„Kein Kurdenstaat in Deutschland!“

Sachsen duldet keine politischen Aktivitäten der KurdInnen.  Innenministerkonferenz verständigt sich in Dresden über schnelle Abschiebung der PKK-Aktivisten.
Am 16. Februar besetzten kurdische AktivistInnen aufgrund der Verhaftung des Vorsitzenden der PKK, Abdullah Öcalan, das griechische Konsulat in Leipzig. Das Konsulat wurde durch die Polizei am späten Nachmittag geräumt. Etwa 73 KurdInnen wurden im Konsulat verhaftet. Dabei ging die Polizei nach Augenzeugenberichten mit äußerster Brutalität vor. Die Angehörige eines in Waldheim einsitzenden kurdischen Aktivisten berichtete, daß dieser am Kopf eine 10 Zentimeter lange Narbe und drei gebrochene Rippen habe. Auch nach mehrmaliger Bitte, sei er lange Zeit nicht ärztlich versorgt worden. „Die werden gehalten wie der letzte Abschaum“, so die Schwägerin. Wohin die 73 verhafteten KurdInnen im Einzelnen verbracht wurden, konnte bisher nur unter großen Umständen herausbekommen werden. Bei 18 Leuten ist immer noch unklar, wo sie inhaftiert sind - damit sind sie ohne rechtlichen Beistand und jederzeit der Abschiebung ausgesetzt. Die zuständigen sächsischen Ministerien halten sich bedeckt. „Die 73, die in Leipzig die Botschaft besetzt hatten, befinden sich alle in Untersuchungshaft.“ So der sächsische Innenminister Klaus Hardrath. Überprüft werden kann diese Aussage nicht, weil die Taktik der staatlichen Behörden darauf abzielt, inhaftierte Kurden ohne Rechtsbeistand durch Schnellverfahren abzuschieben. Bedroht sind dabei vor allem jene Flüchtlinge, die einen unsicheren Aufenthaltsstatus bzw.  eine Duldung haben. Verschwiegen wird auch, daß schon zwei Kurden, die an den Protesten in Sachsen teilnahmen, abgeschoben wurden.
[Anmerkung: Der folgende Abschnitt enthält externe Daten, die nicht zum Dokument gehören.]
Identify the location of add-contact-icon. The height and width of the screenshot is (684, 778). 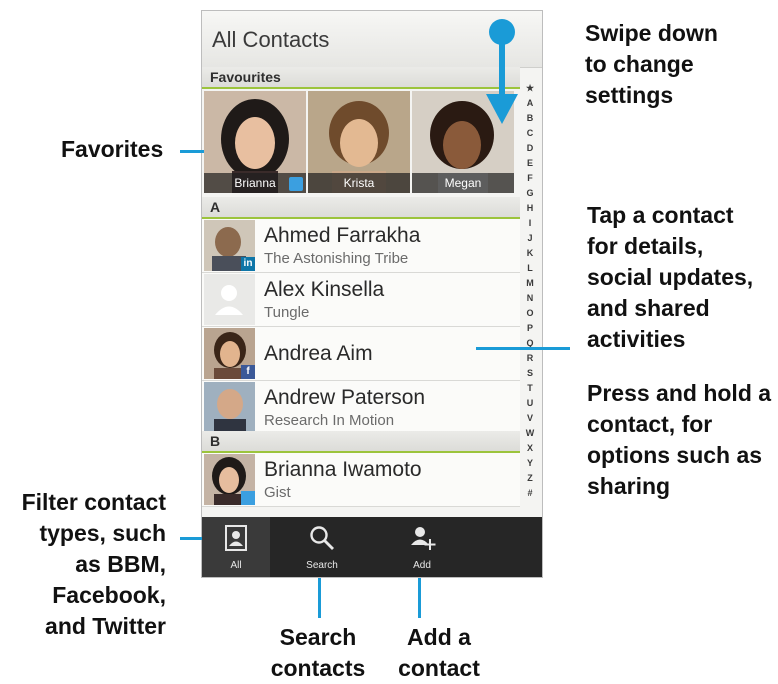
(424, 538).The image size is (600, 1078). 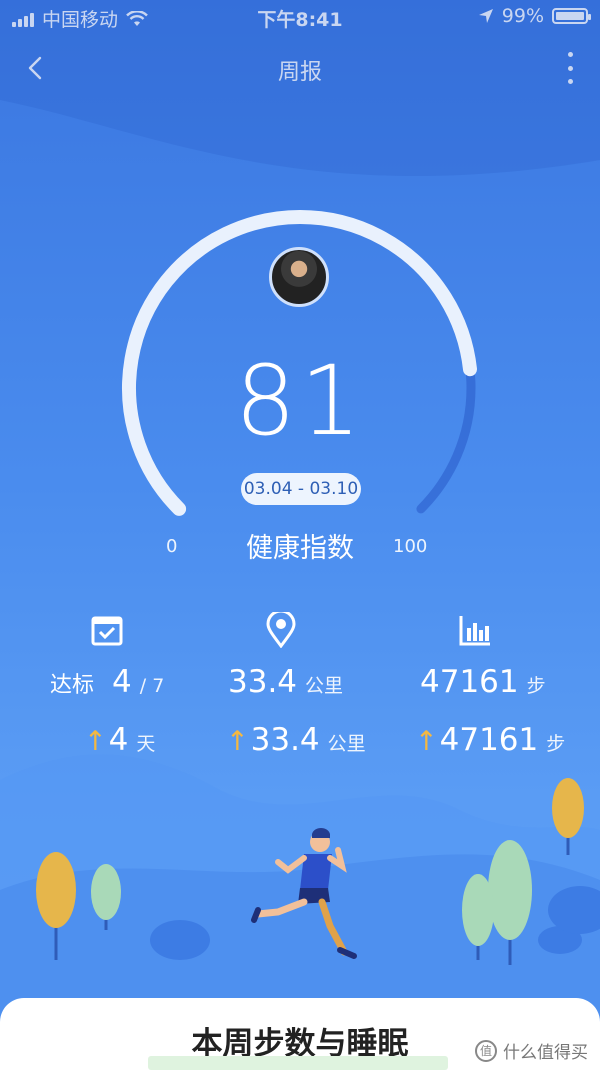 What do you see at coordinates (300, 401) in the screenshot?
I see `health-score: 81` at bounding box center [300, 401].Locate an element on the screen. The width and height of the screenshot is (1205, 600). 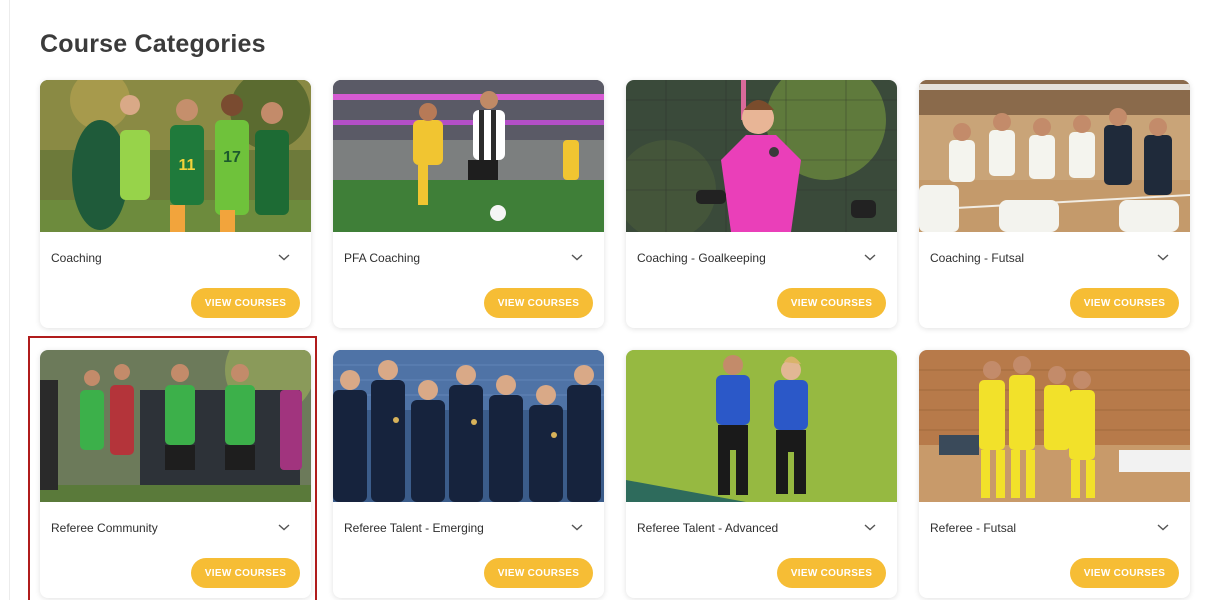
left-divider is located at coordinates (10, 300).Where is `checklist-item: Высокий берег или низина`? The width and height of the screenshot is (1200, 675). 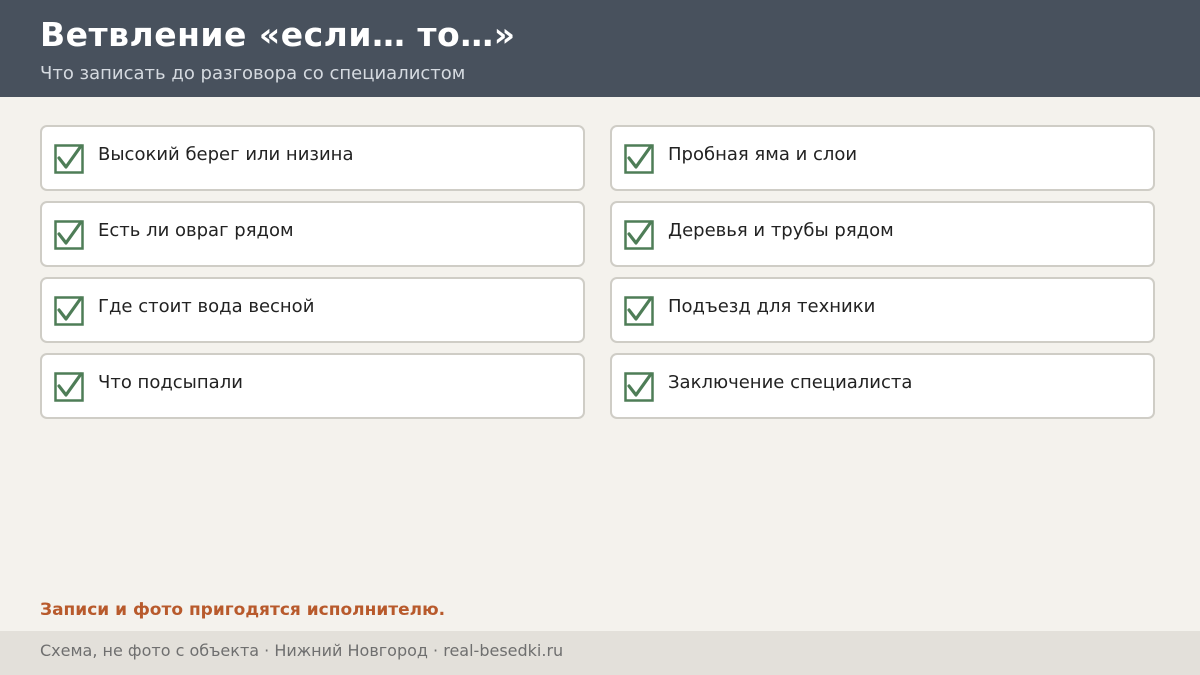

Ali Salih Parlak zum Beispiel wurde in Leipzig verhaftet und am 3. März vom Frankfurter Rhein-Main Flughafen mit der Lufthansa nach Istanbul abgeschoben. Als er zwei Stunden vor der Abschiebung das erste Mal seit der Verhaftung das Recht erhielt, jemanden anzurufen, war es bereits zu spät. Ali hatte in der Türkei noch keinen Militärdienst geleistet. Deshalb muß davon ausgegangen werden, daß er nach seiner Verhaftung am Flughafen später in die Fänge der Militärs gelangte.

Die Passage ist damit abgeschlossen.